Twenty-two years ago today, I buried my daughter, Amy. Amy had a genetic disorder and lived 4 days. She was born on June 9, 1992, died on the 12th buried on the 16th grave. She is buried in another state and I will not be able to visit her. She isn’t there and I know that, but I still wish I were there to put flowers on her grave. To brush the dirt and grass off of her headstone. To sit quietly for a few minutes in the cemetery with the birds singing and a maybe a lawnmower running in the background.
As I reflect on that time 22 years ago, I know that the experience of losing a child played a large part in making me the person I am today. It was also the hardest thing I have ever endured. Yet, I learned much about myself and others during that time.
One of the things I learned was what is helpful and what is not during a situation such as this. I want to share some things TO do and say or NOT to do and say when ministering to someone who has lost a child.
A disclaimer: I do not profess to know other parent’s feelings. I am only sharing what I know from my own experience; what I have learned from talking with other parents who have lost children – children of various ages, infant to young adults.
- DO tell them you are sorry for their loss and you are praying for them and their family.
- DO take a meal. We had so much food brought to our home that family members packaged it up and put it in the freezer. After things calmed down and all the out of town family left, it was weeks before we had to cook. We could just pull a meal from the freezer. One less thing to worry about in the days and weeks after she died.
- DO be specific when offering to help. Instead of saying, “call me if you need anything.” Say “I’ll come by on Tuesday and clean your bathrooms. Or is there another day that is better?” or “I’ll be by on Monday to cut your grass.” It is rare for people to call and ASK someone to clean their bathroom, but it is even rarer for those grieving to turn down an offer such as this!

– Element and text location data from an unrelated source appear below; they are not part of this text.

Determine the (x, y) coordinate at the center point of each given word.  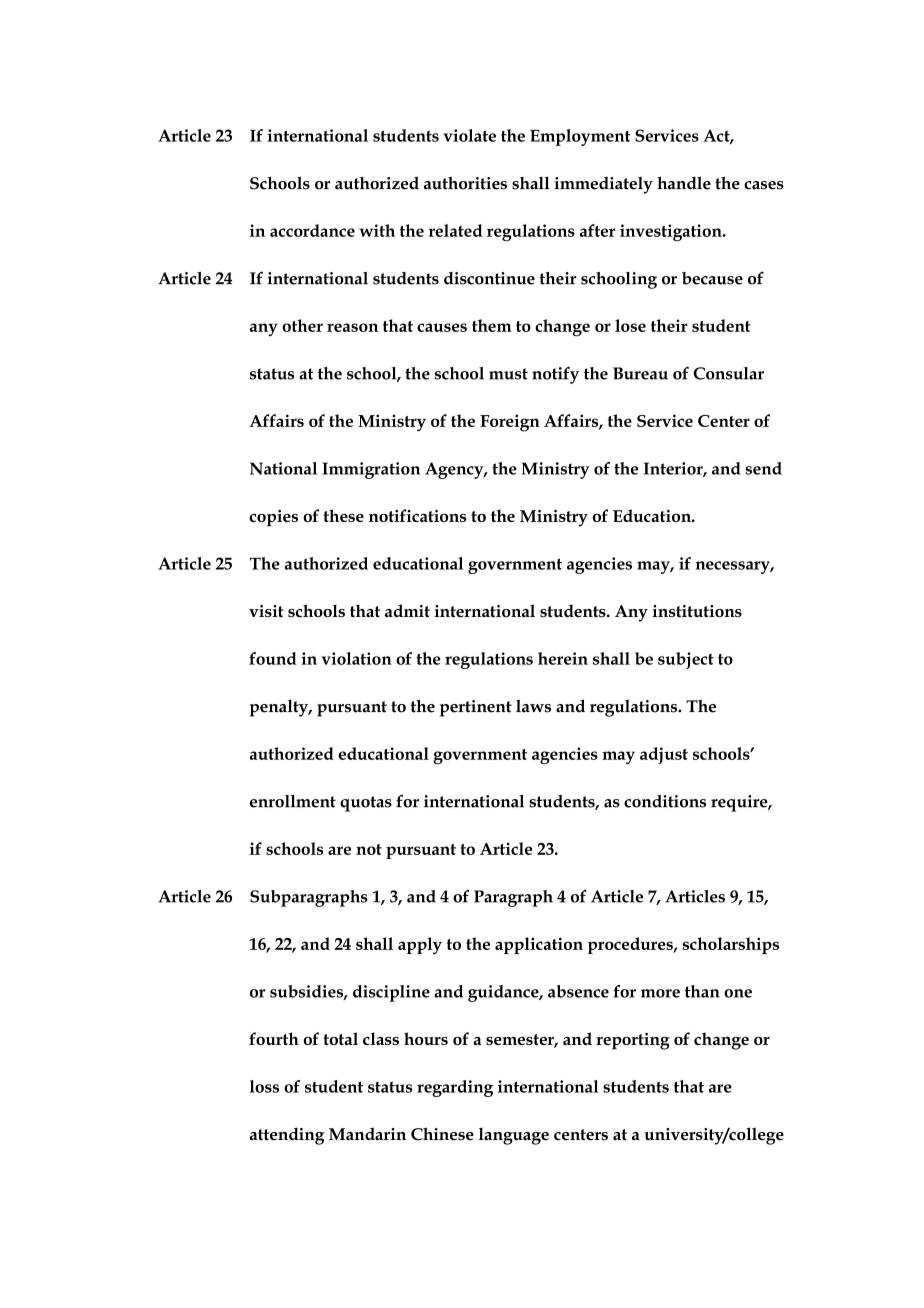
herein (563, 658)
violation (357, 658)
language (514, 1136)
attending (287, 1136)
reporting (633, 1041)
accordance (312, 230)
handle (684, 183)
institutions (697, 611)
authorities (465, 183)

- DO say the name of the child. Days, weeks and months down the road parents want to know that other people have not forgotten their child. I have a sister-in-law whose birthday is near Amy’s. She usually remembers to send me a text, e-mail or phone call letting me know she remembers.
- DO send a card or hand written note. Your note doesn’t have to be fancy, long or eloquently written. Just a note letting the family know you care. I was shocked at the number of sympathy cards we received when Amy died. I went back and read every single card multiple times. Currently, they are bound together and in my closet. They are precious. You may think sending a card is not a big deal. It is. And better yet, send the card or note a week or two or even three weeks after the burial. By that time, out of town family has returned home, the parents may have gone back to work and for those on the outside, things look normal. But, I assure you, in most cases, normal has taken on a new image and receiving a card and knowing someone remembers is comforting.
- DO offer to babysit, if appropriate. The parents may be overwhelmed with all the details and having someone help with the other children will, most likely, be well received.
- DO remember the grandparents. Not only are the grandparents grieving the loss of a grandchild, they are grieving for their children and the pain they (their grown children) are experiencing.
- DO remember the siblings. Two years after Amy died, my oldest brother’s son died and two years later his only daughter died, leaving two young children and leaving my brother with only one son, at that time a young adult in his mid-twenties. A few years after Kathy’s death, my brother’s only living child got married. It was a joyous occasion. The young lady the son married was the only person that had sent my nephew a sympathy card. The only person to acknowledge HIS grief.
- If the child is an infant or young child, do NOT tell the parents they can have another one. The child is not a pair of sunglasses or a vase. One does not just “replace” a child. Even though Amy only lived 4 days, I carried her for 9 months. I HAVE memories and I HAD dreams. Dreams that died with her. Dreams that slowly slipped away the afternoon she died in my arms.
- Do NOT tell the parents they are lucky their child died young. Yes, I had someone tell me this when Amy died. I was lucky that she died young and I hadn’t had time to get attached. Please see number 9 above. I assure you, when you bury your child there is no feeling of good luck involved.
- Do NOT tell them that it was part of God’s plan. While I knew that to be true, it was not comforting to me at the time. It took months, a couple of years even, for me to embrace that truth. Parents in the early stages of grief are not ready to hear this. It is Ok to say “we don’t understand God’s ways” or simply, “we don’t understand.”
In closing, one of the things I found to be very helpful for me while I processed my grief and walked that long road with ever-changing landscape was listening to Christian music. There are many songs that are fitting, here is just one: God and Time by Newsong
Have you lost a child or someone close to you? How did you process the loss and deal with your grief?